(Pixel coordinate grounding data)
--------------------------------

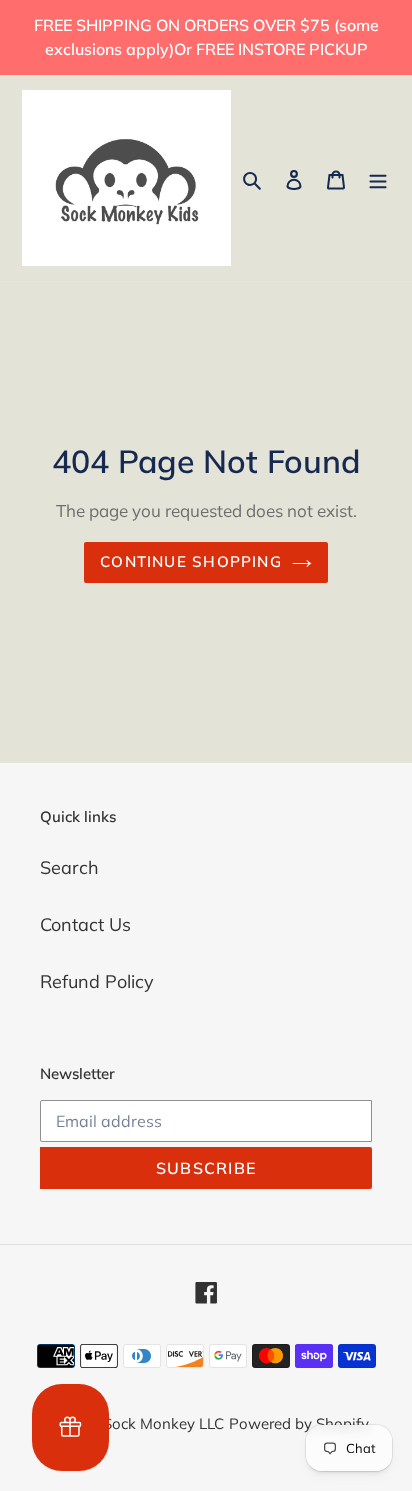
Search (69, 867)
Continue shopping (191, 561)
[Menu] (378, 177)
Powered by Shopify (299, 1423)
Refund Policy (97, 981)
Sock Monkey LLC (163, 1423)
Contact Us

--------------------------------

== EXERCISE AIM ==
What you return should match the records above word for word, minus the pictures.

== SOLVED EXERCISE ==
Search (69, 867)
Continue shopping (191, 561)
[Menu] (378, 177)
Powered by Shopify (299, 1423)
Refund Policy (97, 981)
Sock Monkey LLC (163, 1423)
Contact Us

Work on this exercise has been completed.